A considerable improvement in results for the year was noted, during what had
been and, in fact, still is a difficult time for the hotel industry. The cost of
restructuring the Group and associated other matters, which commenced in January
2001, had resulted in a slimmed down organisation and reduced debt burden, but
has deprived the Group of #6.4 million paid out in costs, which came straight
out of working capital.
The strengthening of the Group's management structure, particularly in sales and
marketing, both in hotel operations and its franchise business, as well as the
introduction of two new non-Executive Directors, provides additional support to
enable the Group to continue its recovery.

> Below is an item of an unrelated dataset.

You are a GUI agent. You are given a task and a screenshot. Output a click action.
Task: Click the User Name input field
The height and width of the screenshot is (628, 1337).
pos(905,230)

Trading in the first 5 months of the year, following on from a weakened market
in the latter part of 2002, made worse by the Iraq crisis, its aftermath and
SARS, resulted in revenues, on a like for like basis, being a little down on the
corresponding period last year, whilst at the same time, some of the costs in
the restructured Group have increased, predominantly rent, insurance, agents'
commissions and statutory costs such as property taxes and employer's National
Insurance. Since the cessation of hostilities in Iraq, as well as effects on
business from the SARS outbreak, there has been some improvement in business
levels, however this is not now expected to be material until the autumn.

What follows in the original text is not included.